Both universities have industry sponsors to help match the state funds. CACI International, based in Arlington, will contribute $125,000 for the partnership with Virginia Tech. Lockheed Martin Corp., headquartered in Bethesda, Md., will provide $200,000 for the project with George Mason.
Virginia Tech said the timing of the grant with the new state initiative is coincidental but fortunate.
“The Eminent Researcher Recruitment Program grant, while not directly related to the [cyber initiative] budget appropriation, provides funding to support the initiative by enhancing our efforts to attract another talented faculty member and researcher to Virginia Tech,” Sands said.
Tech spokesman Michael Stowe said the eminent researcher recruitment grant, overseen by Charles Clancy, director of the Hume Center, is not “related to or affiliated with” a similar grant to Kenneth Ball, dean of the Volgenau School of Engineering at George Mason.
However, Stowe added, “to the extent public universities in the commonwealth are investing in hiring high-caliber faculty in cybersecurity, that bolsters the cyber aspirations of both the Commonwealth Cyber Initiative and Virginia overall.”
The cyber initiative emerged publicly in the House budget proposed in February with $40 million.
The General Assembly scaled back the state investment to $20 million in the second year of the final budget Northam signed.
Virginia Tech would receive $10 million to lease space and establish hub operations in Northern Virginia.
The state research investment fund would receive $10 million to recruit research faculty at the hub and “spoke” institutions across the state. The budget also appropriates $5 million in existing state bonds for equipment and renovations.
The purpose is clear in the budget: “The Commonwealth Cyber Initiative shall be established to serve as an engine for research, innovation, and commercialization of cybersecurity technologies, and address the Commonwealth’s need for growth of advanced and professional degrees within the cyber workforce.”
The initiative emerged well after the deadline for public colleges and universities to submit applications for the eminent researcher recruitment grants — one of five programs funded through the Commonwealth Research Commercialization Fund at CIT.
The other programs include matching grants for a wider array of public and private higher education institutions, as well as research consortia such as the Commonwealth Center for Advanced Logistics Systems, based in Colonial Heights.
The center is a partnership of five higher education institutions, the Crater Planning District Commission and an industry sponsor.
It received two grants, each for $100,000, which must be matched at least 1:1. Both grants involve biomedical research at Virginia Commonwealth University, which also received a $100,000 grant for another biomedical project.
“It’s a great shot in the arm,” said Mark Manasco, president and executive director of the center.
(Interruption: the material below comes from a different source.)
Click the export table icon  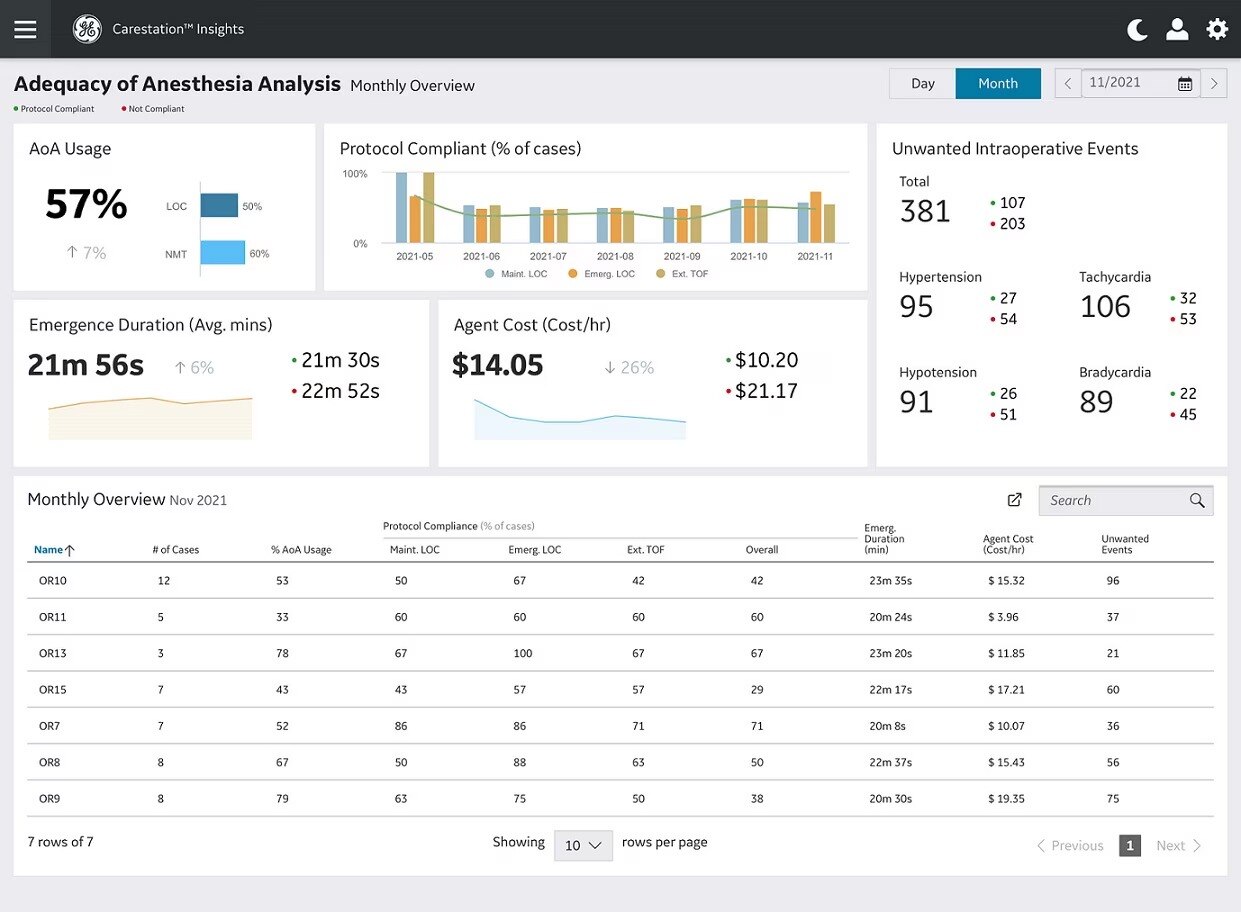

Altogether, CIT received 120 applications for the five programs under the commercialization fund, which is administered through a rigorous process that includes review by subject-matter experts and then by the Research and Technology Investment Advisory Committee made up of university, industry and economic development experts.
The committee makes recommendations to the CIT board of directors to decide. This year, the center awarded $2.7 million in grants.
“This strong turnout demonstrates the need for funding at a critical time in these research commercialization projects,” said CIT’s president and CEO, Ed Albrigo, in a news release from the governor’s office. “We look forward to monitoring the progress of the latest recipients as they generate significant long-term benefits for the commonwealth’s economy.”
The biggest grants went to Tech and Mason to recruit “eminent researchers” and establish research programs that university officials predicted will lead to even bigger contracts with federal defense and other agencies focused on cybersecurity.
“It is a very smart way for the commonwealth to plant seeds that are very significant for our economy,” said George Mason’s Cabrera.